Lexapro and Zoloft demonstrated comparable efficacy in reducing symptoms of depression and anxiety in patients with major depressive disorder. At week eight of the study, 75 percent of Lexapro-treated patients and 70 percent of Zoloft-treated patients were considered responders, meaning they achieved a 50 percent or better reduction from baseline in their Montgomery-Asberg Depression Rating Scale (MADRS) scores. Mean changes in MADRS scores from baseline to endpoint were 19.1 and 18.4 for the Lexapro and Zoloft groups, respectively.
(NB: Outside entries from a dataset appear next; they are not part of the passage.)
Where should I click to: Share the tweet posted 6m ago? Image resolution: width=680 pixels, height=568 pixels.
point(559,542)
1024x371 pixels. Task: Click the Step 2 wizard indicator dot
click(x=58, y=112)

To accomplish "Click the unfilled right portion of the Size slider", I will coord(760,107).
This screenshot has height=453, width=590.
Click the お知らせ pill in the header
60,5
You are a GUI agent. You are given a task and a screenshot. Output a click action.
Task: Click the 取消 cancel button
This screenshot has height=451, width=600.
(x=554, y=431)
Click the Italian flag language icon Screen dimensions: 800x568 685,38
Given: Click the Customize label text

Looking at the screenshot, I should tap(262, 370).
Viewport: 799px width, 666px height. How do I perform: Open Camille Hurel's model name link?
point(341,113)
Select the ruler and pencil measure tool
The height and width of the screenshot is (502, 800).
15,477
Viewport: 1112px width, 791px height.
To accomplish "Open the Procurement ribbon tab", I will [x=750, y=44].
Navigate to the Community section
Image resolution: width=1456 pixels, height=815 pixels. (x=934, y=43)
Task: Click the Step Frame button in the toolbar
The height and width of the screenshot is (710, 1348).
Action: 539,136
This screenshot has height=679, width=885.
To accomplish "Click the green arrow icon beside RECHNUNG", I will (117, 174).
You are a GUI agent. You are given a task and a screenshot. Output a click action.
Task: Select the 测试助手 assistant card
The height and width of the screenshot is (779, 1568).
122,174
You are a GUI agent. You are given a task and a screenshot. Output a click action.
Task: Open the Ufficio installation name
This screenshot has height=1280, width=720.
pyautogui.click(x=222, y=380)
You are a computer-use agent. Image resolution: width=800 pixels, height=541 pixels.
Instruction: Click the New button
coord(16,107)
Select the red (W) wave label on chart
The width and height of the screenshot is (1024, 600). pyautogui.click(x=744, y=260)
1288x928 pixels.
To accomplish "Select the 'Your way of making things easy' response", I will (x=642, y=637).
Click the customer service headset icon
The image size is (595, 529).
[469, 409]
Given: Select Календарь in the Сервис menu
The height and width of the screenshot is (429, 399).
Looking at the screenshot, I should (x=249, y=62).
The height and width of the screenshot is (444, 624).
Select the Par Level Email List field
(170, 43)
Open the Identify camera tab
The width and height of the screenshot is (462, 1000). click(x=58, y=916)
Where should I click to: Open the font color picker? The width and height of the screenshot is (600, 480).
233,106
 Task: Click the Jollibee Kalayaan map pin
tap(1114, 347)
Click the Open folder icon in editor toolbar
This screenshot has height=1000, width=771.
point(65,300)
For patients who were severely depressed at baseline (MADRS score 30; N=92), mean changes in MADRS scores from baseline to endpoint were 22.4 and 20.4 for the Lexapro and Zoloft groups, respectively. Patients treated with Lexapro and Zoloft each experienced improvement in anxiety symptoms associated with depression, according to the Hamilton Rating Scale for Depression (HAM-D) Anxiety Subscale total score.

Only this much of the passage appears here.